Julie Burchill, herself a Bristol girl and "pretty bloody proud of it", tells us that the reason why Massive Attack, Portishead and Tricky all contribute so well to popular music's canon is precisely because they draw from their immediate culture and overtly manifest their city's social leanings - whether that be trippy West Country ethereal madness or spliffed-up all-nighter ska nights. "Listening to Massive Attack is like listening to music under water," says La Burchill, "and living in Bristol for so long was like living under water for many of us. It's slo-mo, like the city itself, and is also indefinably sexy, like Portishead. There is a sense of manana in Bristol that is not the conventional kind, born of laziness or good humour, but one that is almost spiteful and vengeful, as in: you ignored me too long, so why should I bother now? "And this, our very special anomie, by now a positively sensual pleasure, can be heard at its hardest and most heartless in the miraculous sound of Massive Attack. All that detachment, all that darkness, all that useless beauty. . ."

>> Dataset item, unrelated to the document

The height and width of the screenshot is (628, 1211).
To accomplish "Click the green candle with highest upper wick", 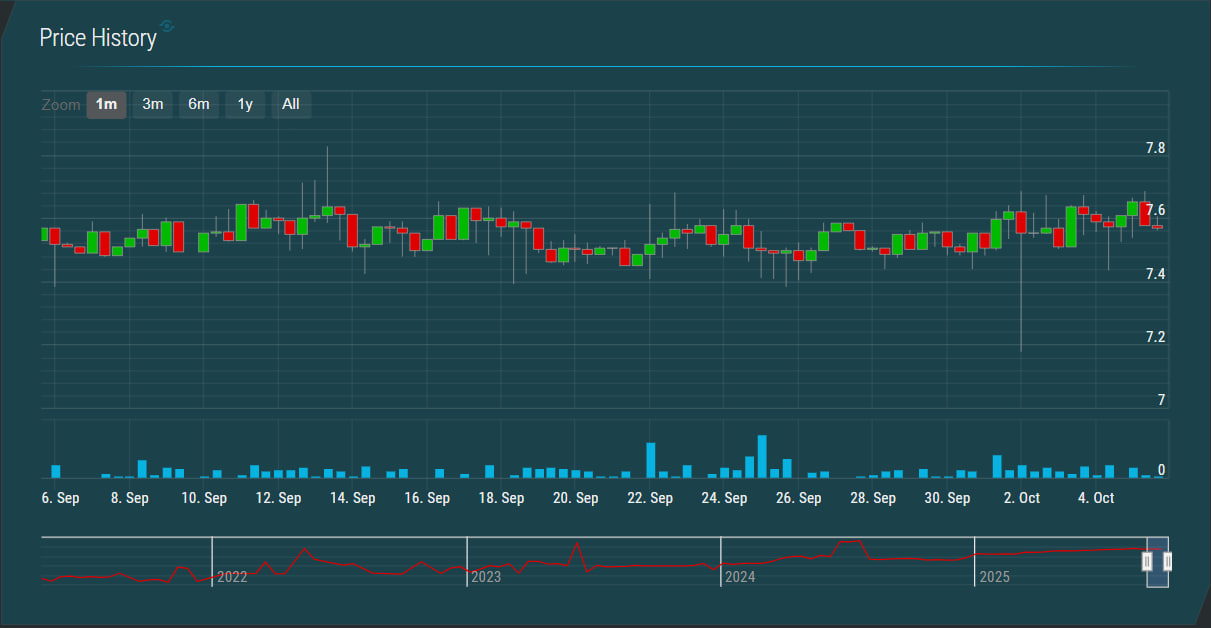I will point(327,211).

From the elder statesman Horace Andy to newer recruits like Tracy Thorn and ex-Cocteau Twins singer Elizabeth Frazer, the musical co-operative that goes under the name Massive Attack is back with its third album, Mezzanine, three weeks from today (the release date was put back due to legal problems relating to sampling on the new album). Who would ever have thought that the best band in the world would still struggle to be the best band in Bristol? This is the band. This is the music.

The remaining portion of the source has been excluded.